A year has almost passed since the reorganisation of the NHS in Wales. In line with a commitment by the One Wales coalition Assembly government, the NHS internal market was abolished on 30 September 2009 and seven health boards and three NHS trusts replaced the former seven trusts and 22 local health boards. Now those new organisations face the most challenging of financial agendas and the expectation they will transform NHS services in Wales over the next five years.

As the new structures took shape we began work on a five-year service, workforce and financial framework (SWAFF) for NHS Wales. The intention was not to develop a fixed and inflexible all-Wales plan, but a framework to support local plans for the integration and transformation of healthcare.

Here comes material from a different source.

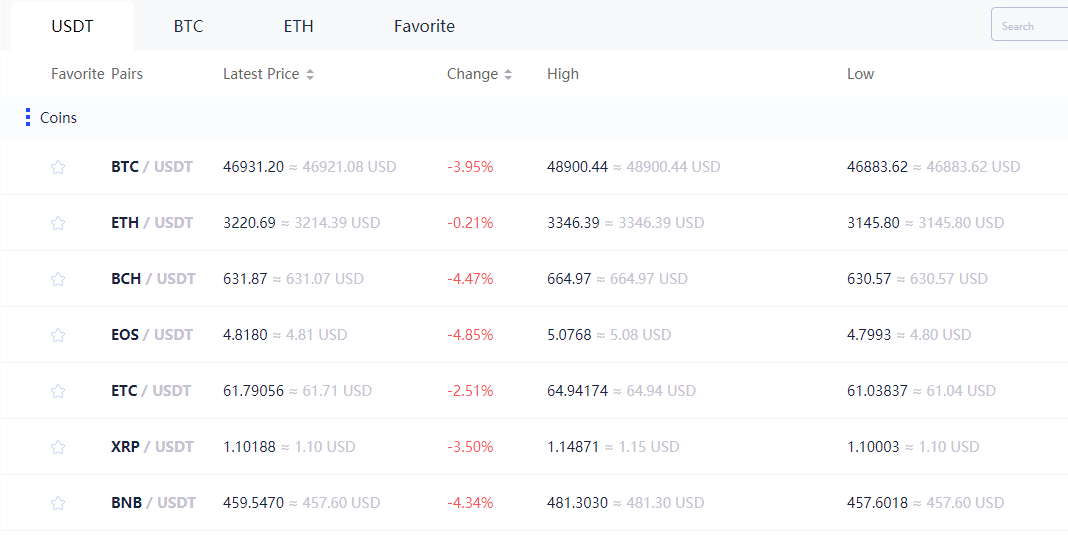The image size is (1068, 535).
Task: Switch to the BTC market tab
Action: click(188, 26)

The framework has been developed within a context of huge health challenges. Wales has some of the highest rates of cancer and heart disease in Europe, a high proportion of elderly people, a severe burden of chronic disease and persistent health inequalities. Added to this, NHS Wales has a history of variable performance and financial deficits that have frustrated previous attempts at transformation.

Working together with consultant McKinsey, the new boards and Assembly have developed a framework focused on four key areas:

  • Improving performance, quality and financial stability by reducing harm, waste and variation
  • Capturing the opportunity of an integrated healthcare system
  • Empowering frontline clinical and non-clinical staff with the tools to deliver
  • Supporting services to deliver through good government and strong partnerships.

Deficit challenge

The first challenge for the new organisations was to address the 2009/10 financial gaps they had inherited. At mid-year, a deficit of £70m was forecast and the NHS was chasing savings of £240m (circa 5%) to break even. This was nearly double the previous year’s savings targets and was proving difficult to deliver using traditional efficiency and cost control.

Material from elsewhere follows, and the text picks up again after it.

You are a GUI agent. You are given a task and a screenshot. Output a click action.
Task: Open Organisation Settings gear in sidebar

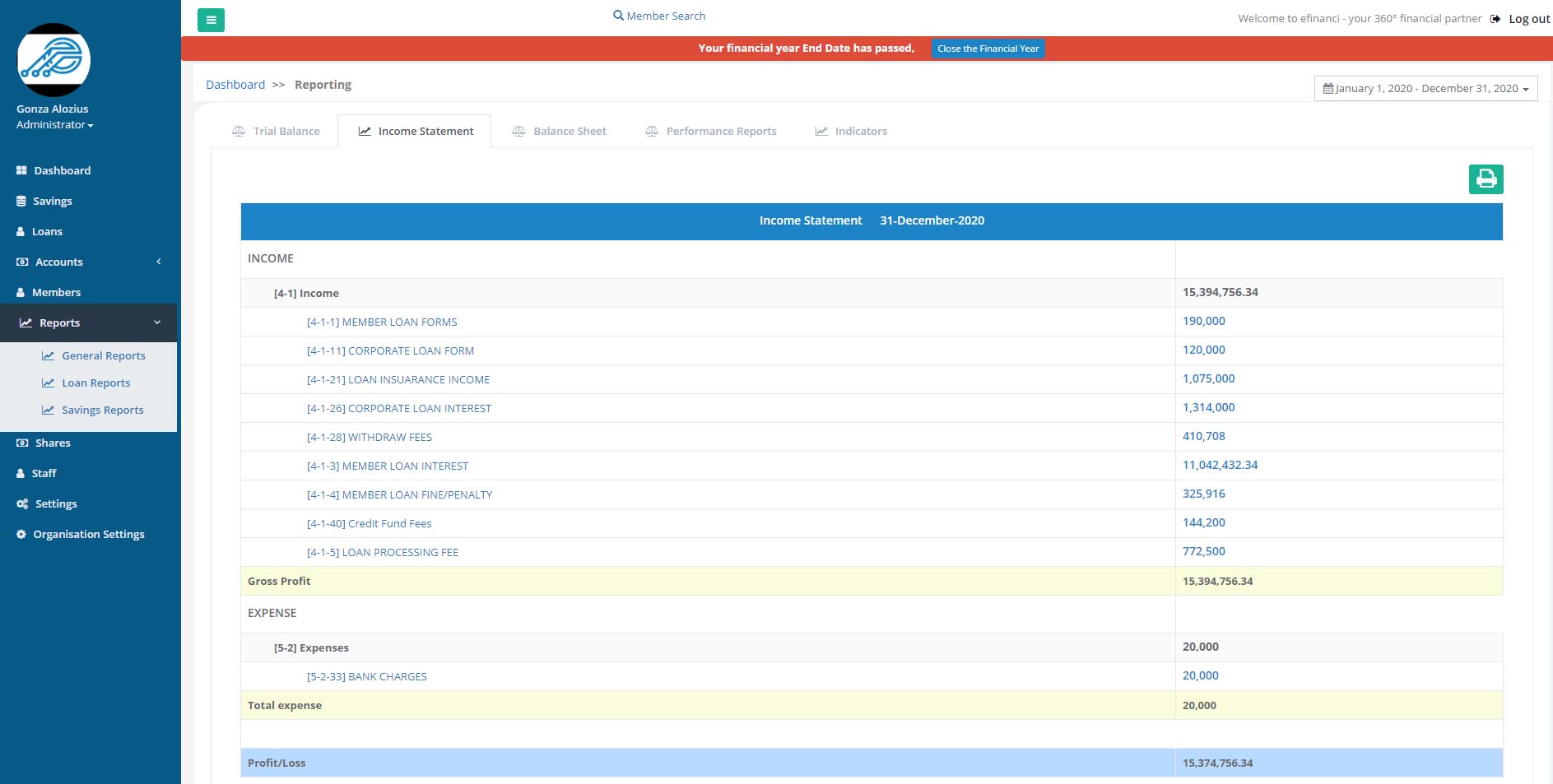(x=21, y=534)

The financial challenge was not the only hill to climb. The deadline for delivery of the government’s commitment to a maximum waiting time of 26 weeks for referral-to-treatment was fast approaching (December 2009). And the operational challenges of responding to a swine flu outbreak were pressing up against boards’ efforts to contain acute capacity to hold down their costs.

Despite the scale of this challenge, at the end of March 2010 all NHS organisations met their financial targets, after receiving non-recurrent support from the government to help reduce the impact of the exceptional in-year pressures.

However, the financial challenge facing NHS boards in 2010/11 is even greater. As a result of a reduction in the Assembly government’s budget for this year, the extra cash funding received by NHS organisations in 2010/11 is only around 0.5% more than in 2009/10. 

Faced with the cost of the Agenda for Change pay deal and annual non-pay pressures – drugs, continuing care services – the NHS must deliver savings of more than £430m (7%-8%) this year to break even.

To achieve savings on this scale, NHS organisations must begin the process of making fundamental changes to services – where most NHS money is spent.

The usual NHS response is to centralise decision-making and adopt short-term measures to contain cost. But if not replaced with sustainable measures quickly, this will demoralise staff and stifle clinical co-operation. And later it will unwind financially, adding to future savings requirements.



Teamwork

The Assembly government is closely monitoring progress and working with NHS organisations to underpin the delivery of their savings plans, but the scale of financial risk is significant and cannot be ignored.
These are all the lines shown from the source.